Nuclear power has been a greatly-valuable energy source for several decades in Korea. According to the electric power statistics released by the Korea Electric Power Corporation, 24 operational nuclear reactors located in 5 different sites across Korea account for about 29% of electric power generation as of 2020. Considering the fact that the nuclear power supply rate is the second-highest after coal which takes up about 35% of the nation’s power, nuclear power is certainly a solid tool to afford the rising electricity demand with significantly low carbon footage. As nuclear power remains to be one of the most affordable and eco-friendly energy sources among the technologies developed to date, it needs to be acknowledged as a vital part of the driving force that can steer the nation into the era of carbon neutrality.
For nuclear energy to play a bigger role in the Korean energy mix, there are multiple challenges to overcome and the most urgent matter to be addressed is the spent nuclear fuel (SNF) management issue. The management policy of SNF has been constantly deadlocked over three decades and it is one of the main elements repressing the promotion of nuclear energy. Under the Radioactive Waste Management Act and the Nuclear Safety Act, all SNF from nuclear reactors is stored in wet storage within nuclear power plants (NPPs) for an undecided period as there is no consolidated interim storage facility or final disposal facility constructed in Korea. With the increasing amount of SNF stored in NPPs, an additional dry storage facility should be constructed shortly to solve the limited wet storage capacity.

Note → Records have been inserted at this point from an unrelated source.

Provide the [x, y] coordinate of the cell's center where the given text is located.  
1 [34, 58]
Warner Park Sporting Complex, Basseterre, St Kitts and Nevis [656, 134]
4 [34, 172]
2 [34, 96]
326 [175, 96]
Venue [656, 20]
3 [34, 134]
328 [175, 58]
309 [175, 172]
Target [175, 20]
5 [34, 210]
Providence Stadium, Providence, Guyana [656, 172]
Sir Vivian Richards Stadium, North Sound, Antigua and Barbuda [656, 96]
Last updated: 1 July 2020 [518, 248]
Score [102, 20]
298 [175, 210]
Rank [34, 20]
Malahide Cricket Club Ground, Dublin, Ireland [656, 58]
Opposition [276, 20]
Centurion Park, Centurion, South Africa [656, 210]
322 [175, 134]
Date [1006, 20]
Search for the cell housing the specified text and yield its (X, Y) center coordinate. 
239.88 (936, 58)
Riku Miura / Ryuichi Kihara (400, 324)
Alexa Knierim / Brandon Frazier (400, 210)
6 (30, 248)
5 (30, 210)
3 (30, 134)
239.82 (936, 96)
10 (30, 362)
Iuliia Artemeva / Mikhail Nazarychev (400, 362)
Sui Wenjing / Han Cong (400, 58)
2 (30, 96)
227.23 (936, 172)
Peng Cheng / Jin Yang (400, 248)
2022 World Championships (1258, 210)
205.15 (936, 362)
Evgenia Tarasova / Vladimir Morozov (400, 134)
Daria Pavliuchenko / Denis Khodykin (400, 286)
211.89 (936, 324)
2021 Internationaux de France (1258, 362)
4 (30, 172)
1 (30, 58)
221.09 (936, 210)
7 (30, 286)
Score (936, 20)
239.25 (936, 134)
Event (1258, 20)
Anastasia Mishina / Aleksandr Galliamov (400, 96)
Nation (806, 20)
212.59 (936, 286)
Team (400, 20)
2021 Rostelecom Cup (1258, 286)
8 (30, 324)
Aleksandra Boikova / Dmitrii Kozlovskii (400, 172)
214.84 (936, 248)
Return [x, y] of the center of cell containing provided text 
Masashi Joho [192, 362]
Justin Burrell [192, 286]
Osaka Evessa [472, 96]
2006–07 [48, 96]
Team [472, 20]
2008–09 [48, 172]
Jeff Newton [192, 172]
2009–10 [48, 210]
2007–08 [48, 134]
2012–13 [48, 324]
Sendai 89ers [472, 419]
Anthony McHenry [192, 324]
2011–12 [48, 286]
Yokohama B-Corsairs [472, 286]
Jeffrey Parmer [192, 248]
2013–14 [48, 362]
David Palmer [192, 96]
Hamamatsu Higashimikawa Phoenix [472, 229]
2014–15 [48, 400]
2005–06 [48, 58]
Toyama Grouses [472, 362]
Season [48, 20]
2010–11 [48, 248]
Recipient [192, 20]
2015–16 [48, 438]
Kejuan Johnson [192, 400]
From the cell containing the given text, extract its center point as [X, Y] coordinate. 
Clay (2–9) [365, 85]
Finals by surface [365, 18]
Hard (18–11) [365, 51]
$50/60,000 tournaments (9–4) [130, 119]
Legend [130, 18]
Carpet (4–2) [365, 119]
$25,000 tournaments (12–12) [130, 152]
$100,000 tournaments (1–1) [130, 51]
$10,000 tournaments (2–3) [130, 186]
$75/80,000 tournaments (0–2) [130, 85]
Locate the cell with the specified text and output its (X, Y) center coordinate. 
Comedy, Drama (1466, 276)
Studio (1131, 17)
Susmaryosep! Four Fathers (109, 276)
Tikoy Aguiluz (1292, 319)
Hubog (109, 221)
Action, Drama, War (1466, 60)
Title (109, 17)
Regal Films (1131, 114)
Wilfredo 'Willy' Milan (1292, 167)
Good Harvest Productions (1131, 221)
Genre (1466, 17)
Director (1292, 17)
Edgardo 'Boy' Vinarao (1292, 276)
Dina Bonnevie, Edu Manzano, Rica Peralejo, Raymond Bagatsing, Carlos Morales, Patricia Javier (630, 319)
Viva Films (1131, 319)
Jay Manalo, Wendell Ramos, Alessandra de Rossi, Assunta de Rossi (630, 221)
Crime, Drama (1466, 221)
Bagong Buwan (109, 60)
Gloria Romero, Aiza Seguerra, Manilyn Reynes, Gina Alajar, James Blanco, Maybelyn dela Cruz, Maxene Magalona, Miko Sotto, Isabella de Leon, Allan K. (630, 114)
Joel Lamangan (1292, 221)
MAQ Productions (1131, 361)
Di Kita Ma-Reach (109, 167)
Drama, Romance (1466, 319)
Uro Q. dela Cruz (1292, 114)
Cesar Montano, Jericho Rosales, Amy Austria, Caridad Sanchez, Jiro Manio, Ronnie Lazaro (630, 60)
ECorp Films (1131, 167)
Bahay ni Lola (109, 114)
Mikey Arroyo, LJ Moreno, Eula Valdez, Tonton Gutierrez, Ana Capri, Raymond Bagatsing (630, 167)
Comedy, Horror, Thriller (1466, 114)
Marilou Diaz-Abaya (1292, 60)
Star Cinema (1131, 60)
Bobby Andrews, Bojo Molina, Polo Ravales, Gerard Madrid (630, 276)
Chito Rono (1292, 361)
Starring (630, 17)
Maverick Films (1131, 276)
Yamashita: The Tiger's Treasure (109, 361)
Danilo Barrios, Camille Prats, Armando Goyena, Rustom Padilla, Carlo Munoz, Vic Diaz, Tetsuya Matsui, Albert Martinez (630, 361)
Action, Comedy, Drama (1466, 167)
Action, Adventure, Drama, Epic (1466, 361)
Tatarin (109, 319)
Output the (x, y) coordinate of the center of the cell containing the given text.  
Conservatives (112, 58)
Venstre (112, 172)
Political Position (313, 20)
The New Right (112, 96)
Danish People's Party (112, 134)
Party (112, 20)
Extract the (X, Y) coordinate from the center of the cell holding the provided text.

Resolving the radioactive waste management issue is necessary for the safe operation of NPPs and it requires a wide range of endeavors on the national level including putting up plans and measures to manage SNF backed up by the development of related technologies and infrastructures. Three government bodies, that is, the Ministry of Science and ICT (MSIT), Ministry of Trade, Industry, and Energy (MOTIE), and Nuclear Safety and Security (NSSC), jointly established the Institute for Korea Spent Nuclear Fuel (iKSNF) in December 2020 to secure the management technologies for spent nuclear fuel (SNF). The objective of iKSNF is to successfully conduct the long-term research and development program of the ‘Development of Core Technologies to Ensure Safety of Spent Nuclear Fuel Storage and Disposal System’.
Our program, known as the first multi-ministry program in the nuclear field of Korea, mainly focuses on developing core technologies required for the long-term management of SNF, including those for safe storage and deep geological disposal of SNF. The program comprises three subprograms and seven key projects covering the storage, disposal, and regulatory sectors of SNF management (Fig. 1). The main research contents of the key projects are as follows :
• Obtaining technologies to demonstrate the safety of SNF storage
• Demonstration of the SNF disposal safety and establishment of the related infrastructure
• Establishment of fundamental safety regulations on the deep geological disposal system of SNF
Our program will last from 2021 through 2029, with a budget of approximately four billion USD sponsored by MSIT, MOTIE, and NSSC.
We strive to take a crucial part in leading the technological breakthroughs for the safe management of SNF. As a latecomer in the SNF management field, we refer to both trial and error experiences of the leading countries, and more to apply the lessons learned when implementing our program. We plan to highly engage in international discussion and cooperation in the SNF management area to contribute to creating the outstanding performance of our program. In addition, we aim to grow into an R&D control tower in the SNF management field by developing superb technologies that can be utilized in near future. Accordingly, with the outcomes of our program, we can revitalize the industrial ecosystem of the SNF management field. We look forward to kicking off a subsequent project that will demonstrate the developed technologies in a generic URL (Underground Research Laboratory). When the relevant act is enacted, site investigation technologies will also be applied to the site selection phase for the final geological disposal facility.
We believe that fulfilling our objective to develop key solutions and infrastructures for SNF storage and disposal will help nuclear power to be appreciated as green energy. We pledge to serve the nation at the frontier of technological development and do our utmost endeavor to achieve our goal to secure safety measures necessary for the management of SNF.